Also, http://www.flexboxdefense.com/ is more like an actual game.

It did get me to check out webflow though, which I'm guessing was part of the goal.

devrelm 10 years ago

This is great! I enjoyed flexboxfroggy.com, but this seems to go into a bit more depth in terms of the number of flexbox properties being shown off. It takes a bit to work out what the actual css being used is, but it's otherwise a great way to play and learn what flexbox can do.

NDizzle 10 years ago

I don't normally use these kind of things, but this one was really well done. Nice work! I actually completed it.

pcl 10 years ago

I love the tool itself... have you guys thought about some way to integrate it into Chrome or FF as a development / debugging tool?

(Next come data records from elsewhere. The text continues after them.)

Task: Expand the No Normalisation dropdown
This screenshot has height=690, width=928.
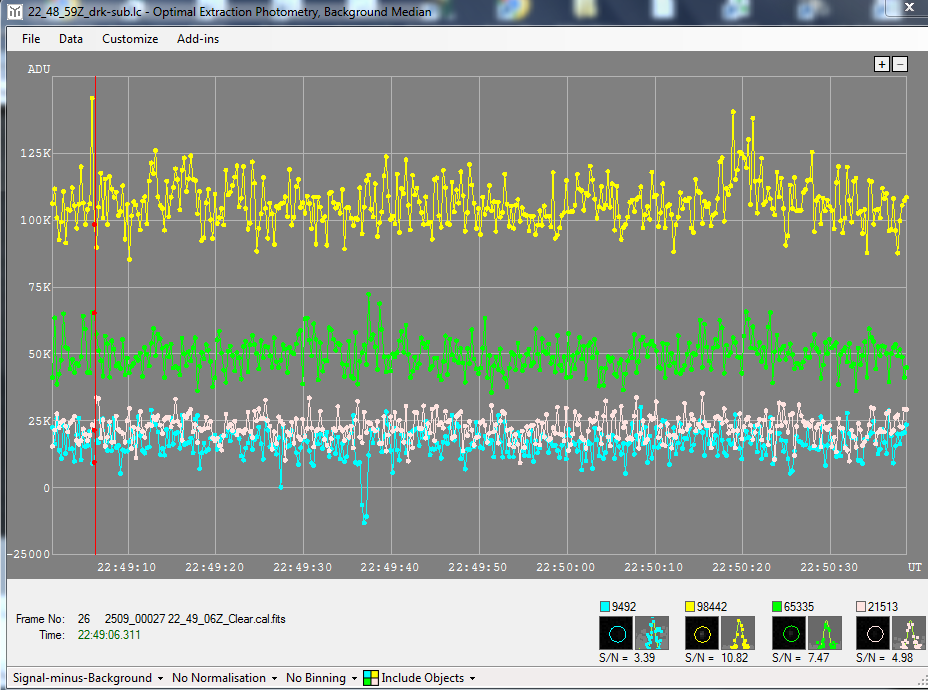Action: [224, 678]

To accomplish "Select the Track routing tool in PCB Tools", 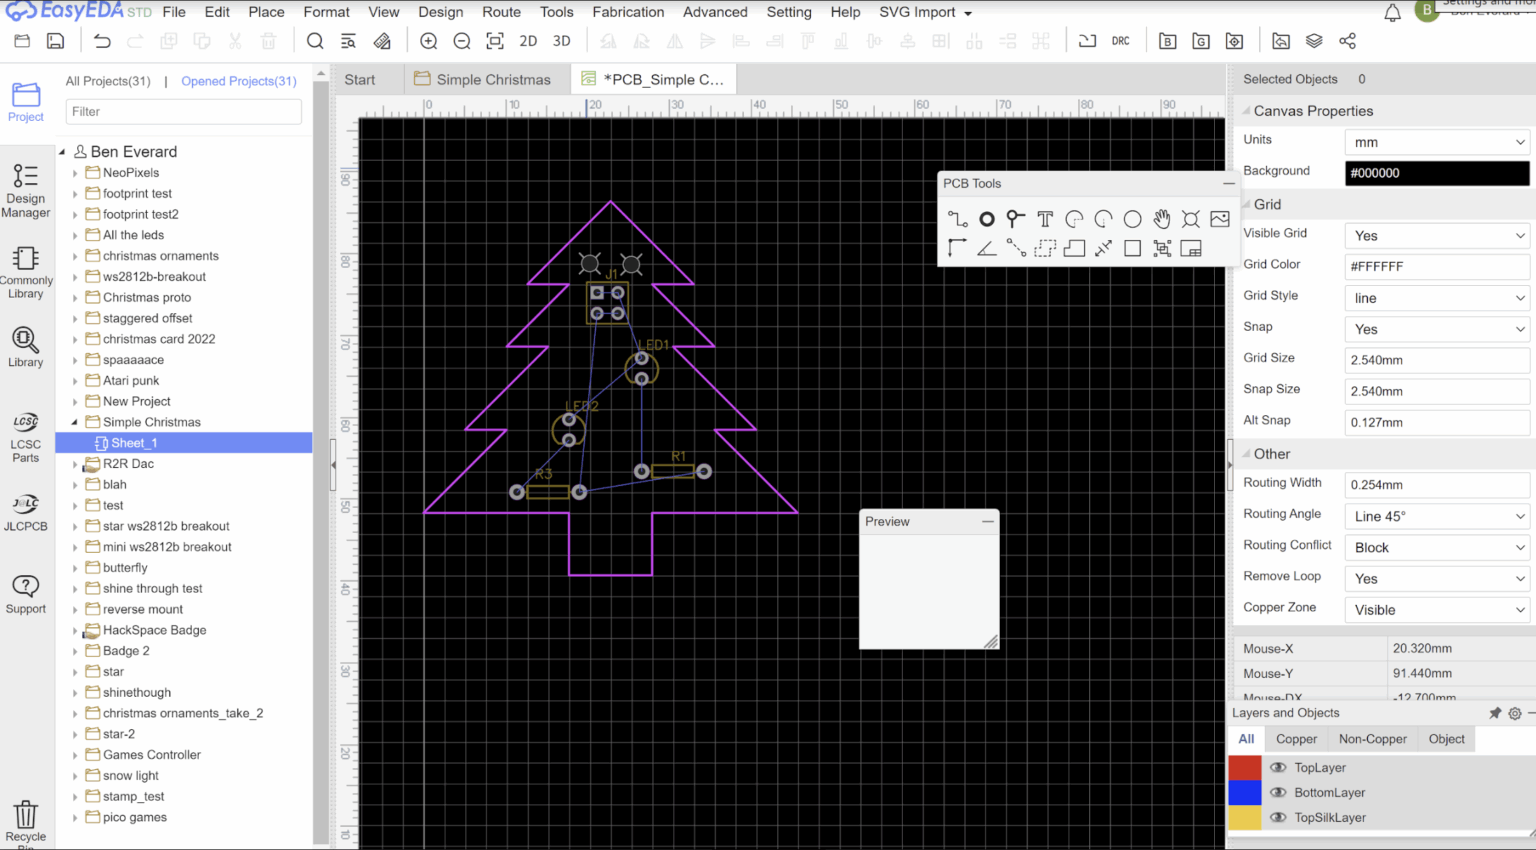I will point(957,219).
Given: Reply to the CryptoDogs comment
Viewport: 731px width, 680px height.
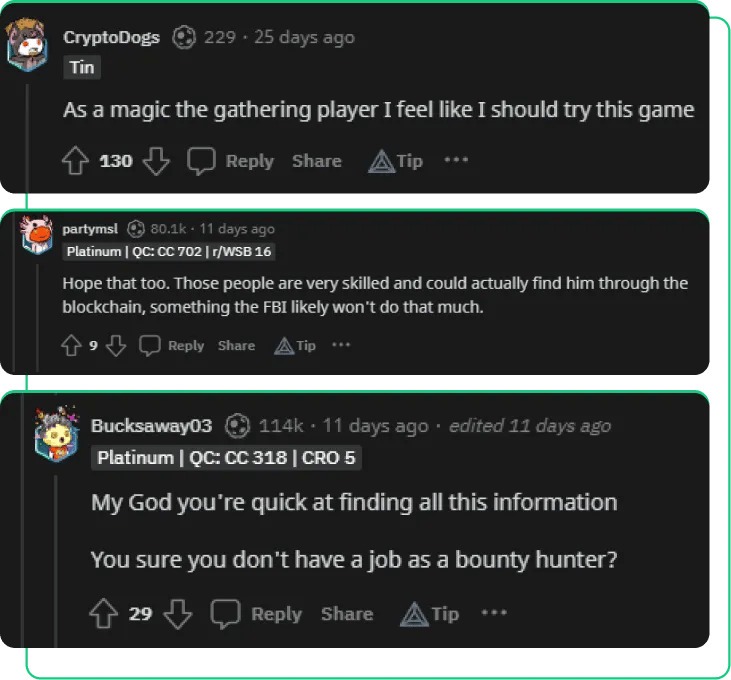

  • callmevlad 10 years ago

    We've been advocating moving our visual implementation (or something similar) to dev tools in both FF and Chrome. Here are some before/after examples to show you how a more abstract input method can really speed up development: http://things-that-web-inspectors-should-have.webflow.io/

    • pcl 10 years ago

      Feature request: I understand your goal of visual tooling, but it'd be neat if I could turn on a mode in which the css for a given operation showed up in the tooltip, instead of english descriptions.

Vekz 10 years ago

I prefer http://flexboxfroggy.com/

  • callmevlad 10 years ago

    Hey Kev, we actually worked with Tom Park (the creator of Flexbox Froggy) to apply the same exact concept to a more visual paradigm - so they're meant to serve the same purpose, but the visual version is meant to be more approachable to people who don't have as much experience with raw CSS. I hope that makes sense.

metasean 10 years ago

In a similar vain:

- Flexbox Froggy - http://flexboxfroggy.com/

- CSS Diner - https://flukeout.github.io/

tsumnia 10 years ago

Very cool, though I'd love to have an option to reset if possible

vamega 10 years ago

Is there a technical reason Firefox isn't supported?

neil_s 10 years ago

I cannot crack the last 3 :( Any hints anyone?

  • jbotch 10 years ago

    (Spoiler coming)

    For 26:

    - Changed the order to have 1 at the end, aligned it at the bottom, then set its width to 100%. Then, for the parent container, click "Wrap children", so that 1 gets its own line. 1 should now be done. - Next, click the parent container. For the row layout, align them the right end. This gets 2 and 3 properly aligned on the right side. - Finally, click 3, and click "Align Self: End". This gets 3 properly positioned vertically.

    The key insight for me was to realize the easiest way is to get it to work with the row layout. If 1 is at the beginning there's no magic mix of widths that will work, which means 1 needs its own line & therefore must be at the end position-wise. Haven't done 27 and 28 yet :).

  • soperj 10 years ago

    26 gave me a hard time because I kept trying to do them vertically. Once I completed 27 & 28 w/ horizontal tiling I finally cracked 26.